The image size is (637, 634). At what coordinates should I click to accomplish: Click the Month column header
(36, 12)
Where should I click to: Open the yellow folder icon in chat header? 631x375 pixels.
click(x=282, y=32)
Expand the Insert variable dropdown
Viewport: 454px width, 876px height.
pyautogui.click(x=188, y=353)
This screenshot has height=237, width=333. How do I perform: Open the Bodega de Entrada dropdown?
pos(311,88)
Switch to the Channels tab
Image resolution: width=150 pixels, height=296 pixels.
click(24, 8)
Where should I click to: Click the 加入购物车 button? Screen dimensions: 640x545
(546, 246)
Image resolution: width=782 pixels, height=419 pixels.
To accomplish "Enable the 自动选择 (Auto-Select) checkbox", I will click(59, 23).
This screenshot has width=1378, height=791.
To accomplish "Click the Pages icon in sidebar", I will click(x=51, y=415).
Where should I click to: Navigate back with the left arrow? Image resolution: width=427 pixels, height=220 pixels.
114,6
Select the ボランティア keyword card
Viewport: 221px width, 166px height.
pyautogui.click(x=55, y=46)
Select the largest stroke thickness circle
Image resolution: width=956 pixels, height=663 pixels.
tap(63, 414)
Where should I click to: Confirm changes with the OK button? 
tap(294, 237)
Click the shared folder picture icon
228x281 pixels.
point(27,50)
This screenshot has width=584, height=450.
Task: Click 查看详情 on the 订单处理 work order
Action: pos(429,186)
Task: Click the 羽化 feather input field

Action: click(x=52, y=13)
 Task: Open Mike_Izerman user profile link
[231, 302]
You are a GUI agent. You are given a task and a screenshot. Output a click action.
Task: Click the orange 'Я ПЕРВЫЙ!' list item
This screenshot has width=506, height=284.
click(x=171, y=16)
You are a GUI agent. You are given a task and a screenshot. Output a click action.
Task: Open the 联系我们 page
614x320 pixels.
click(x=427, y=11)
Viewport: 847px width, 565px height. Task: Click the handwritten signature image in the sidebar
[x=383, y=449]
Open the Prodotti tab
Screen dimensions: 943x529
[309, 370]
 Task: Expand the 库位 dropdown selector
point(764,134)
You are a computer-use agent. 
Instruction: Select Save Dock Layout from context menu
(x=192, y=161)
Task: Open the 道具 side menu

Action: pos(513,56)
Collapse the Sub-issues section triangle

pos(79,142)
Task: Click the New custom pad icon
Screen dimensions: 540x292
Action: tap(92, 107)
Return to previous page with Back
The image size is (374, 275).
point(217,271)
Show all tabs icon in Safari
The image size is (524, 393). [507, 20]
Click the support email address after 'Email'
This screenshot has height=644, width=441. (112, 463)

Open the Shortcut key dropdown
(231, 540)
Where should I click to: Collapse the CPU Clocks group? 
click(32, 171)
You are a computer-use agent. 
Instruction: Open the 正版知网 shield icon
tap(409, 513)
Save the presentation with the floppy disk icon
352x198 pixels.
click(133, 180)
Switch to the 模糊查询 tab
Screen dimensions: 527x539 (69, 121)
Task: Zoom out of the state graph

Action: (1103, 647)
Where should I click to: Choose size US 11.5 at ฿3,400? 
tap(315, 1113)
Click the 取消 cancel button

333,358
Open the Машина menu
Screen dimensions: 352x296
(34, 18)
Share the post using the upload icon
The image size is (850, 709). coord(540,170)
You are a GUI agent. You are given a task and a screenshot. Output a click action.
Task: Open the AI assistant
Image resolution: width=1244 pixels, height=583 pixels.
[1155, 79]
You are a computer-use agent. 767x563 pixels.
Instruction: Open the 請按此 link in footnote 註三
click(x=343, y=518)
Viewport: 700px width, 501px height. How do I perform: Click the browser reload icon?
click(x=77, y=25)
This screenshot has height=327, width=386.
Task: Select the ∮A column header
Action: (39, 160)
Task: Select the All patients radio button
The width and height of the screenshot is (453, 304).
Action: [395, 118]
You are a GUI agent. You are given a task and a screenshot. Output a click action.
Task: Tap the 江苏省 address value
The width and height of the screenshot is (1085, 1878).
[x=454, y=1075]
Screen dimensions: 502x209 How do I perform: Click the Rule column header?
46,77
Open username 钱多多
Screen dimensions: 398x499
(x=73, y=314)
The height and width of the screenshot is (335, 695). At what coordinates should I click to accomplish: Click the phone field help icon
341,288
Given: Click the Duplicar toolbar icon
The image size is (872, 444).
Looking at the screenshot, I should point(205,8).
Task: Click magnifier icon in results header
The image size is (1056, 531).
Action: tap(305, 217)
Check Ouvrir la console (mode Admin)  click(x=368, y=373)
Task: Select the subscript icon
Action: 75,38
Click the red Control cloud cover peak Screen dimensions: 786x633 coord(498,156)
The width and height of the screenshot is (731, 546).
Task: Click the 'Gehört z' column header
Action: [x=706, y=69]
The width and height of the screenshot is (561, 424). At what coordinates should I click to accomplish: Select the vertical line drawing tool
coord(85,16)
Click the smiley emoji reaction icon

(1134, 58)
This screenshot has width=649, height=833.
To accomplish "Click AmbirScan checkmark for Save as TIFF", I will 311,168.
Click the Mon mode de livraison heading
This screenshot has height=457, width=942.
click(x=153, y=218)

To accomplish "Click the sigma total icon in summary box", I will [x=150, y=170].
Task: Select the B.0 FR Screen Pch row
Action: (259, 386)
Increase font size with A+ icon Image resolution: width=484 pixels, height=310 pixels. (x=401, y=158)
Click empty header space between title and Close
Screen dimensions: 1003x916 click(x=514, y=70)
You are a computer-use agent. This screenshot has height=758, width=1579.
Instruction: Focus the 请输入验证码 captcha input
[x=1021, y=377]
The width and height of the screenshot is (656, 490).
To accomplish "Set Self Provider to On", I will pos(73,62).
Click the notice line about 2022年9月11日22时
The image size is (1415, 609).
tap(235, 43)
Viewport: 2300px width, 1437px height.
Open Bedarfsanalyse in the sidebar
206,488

:::

Each line that holds the word "computer" should be extracted from the records.

Solution to this problem:
You are a computer-use agent. 
You are a computer-use agent. 
You are a computer-use agent. 767x563 pixels.
You are a computer-use agent. This screenshot has height=758, width=1579.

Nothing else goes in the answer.